WORK INSTRUCTIONS
Set down the records below in full, exactly as they read.

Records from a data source
-*-

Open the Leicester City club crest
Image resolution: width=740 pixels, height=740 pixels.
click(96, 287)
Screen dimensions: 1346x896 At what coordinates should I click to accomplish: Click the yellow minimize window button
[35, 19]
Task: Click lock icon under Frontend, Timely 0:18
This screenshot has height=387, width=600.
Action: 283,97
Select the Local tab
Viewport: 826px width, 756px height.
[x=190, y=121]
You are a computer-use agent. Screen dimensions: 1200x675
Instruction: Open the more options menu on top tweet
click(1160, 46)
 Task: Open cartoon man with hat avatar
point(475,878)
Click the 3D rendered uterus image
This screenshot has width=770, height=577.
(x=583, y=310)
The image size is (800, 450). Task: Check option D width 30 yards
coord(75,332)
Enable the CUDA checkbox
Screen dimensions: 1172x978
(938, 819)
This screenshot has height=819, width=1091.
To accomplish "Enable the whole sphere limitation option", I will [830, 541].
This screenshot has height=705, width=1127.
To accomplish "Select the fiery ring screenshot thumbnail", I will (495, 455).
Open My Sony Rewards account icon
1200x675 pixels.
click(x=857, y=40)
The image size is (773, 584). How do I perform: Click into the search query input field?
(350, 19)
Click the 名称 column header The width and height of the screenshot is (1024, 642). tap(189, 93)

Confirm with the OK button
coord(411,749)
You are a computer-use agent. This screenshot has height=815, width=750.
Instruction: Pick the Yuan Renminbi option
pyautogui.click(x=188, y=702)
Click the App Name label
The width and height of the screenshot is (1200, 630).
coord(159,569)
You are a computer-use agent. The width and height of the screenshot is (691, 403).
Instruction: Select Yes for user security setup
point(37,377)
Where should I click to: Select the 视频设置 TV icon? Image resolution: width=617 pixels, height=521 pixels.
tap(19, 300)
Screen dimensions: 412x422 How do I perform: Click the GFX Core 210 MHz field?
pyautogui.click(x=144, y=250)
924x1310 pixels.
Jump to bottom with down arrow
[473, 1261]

-*-

ANSWER
Open the Leicester City club crest
Image resolution: width=740 pixels, height=740 pixels.
click(96, 287)
Screen dimensions: 1346x896 At what coordinates should I click to accomplish: Click the yellow minimize window button
[35, 19]
Task: Click lock icon under Frontend, Timely 0:18
This screenshot has height=387, width=600.
Action: 283,97
Select the Local tab
Viewport: 826px width, 756px height.
[x=190, y=121]
You are a computer-use agent. Screen dimensions: 1200x675
Instruction: Open the more options menu on top tweet
click(1160, 46)
 Task: Open cartoon man with hat avatar
point(475,878)
Click the 3D rendered uterus image
This screenshot has width=770, height=577.
(x=583, y=310)
The image size is (800, 450). Task: Check option D width 30 yards
coord(75,332)
Enable the CUDA checkbox
Screen dimensions: 1172x978
(938, 819)
This screenshot has height=819, width=1091.
To accomplish "Enable the whole sphere limitation option", I will [830, 541].
This screenshot has height=705, width=1127.
To accomplish "Select the fiery ring screenshot thumbnail", I will (495, 455).
Open My Sony Rewards account icon
1200x675 pixels.
click(x=857, y=40)
The image size is (773, 584). How do I perform: Click into the search query input field?
(350, 19)
Click the 名称 column header The width and height of the screenshot is (1024, 642). tap(189, 93)

Confirm with the OK button
coord(411,749)
You are a computer-use agent. This screenshot has height=815, width=750.
Instruction: Pick the Yuan Renminbi option
pyautogui.click(x=188, y=702)
Click the App Name label
The width and height of the screenshot is (1200, 630).
coord(159,569)
You are a computer-use agent. The width and height of the screenshot is (691, 403).
Instruction: Select Yes for user security setup
point(37,377)
Where should I click to: Select the 视频设置 TV icon? Image resolution: width=617 pixels, height=521 pixels.
tap(19, 300)
Screen dimensions: 412x422 How do I perform: Click the GFX Core 210 MHz field?
pyautogui.click(x=144, y=250)
924x1310 pixels.
Jump to bottom with down arrow
[473, 1261]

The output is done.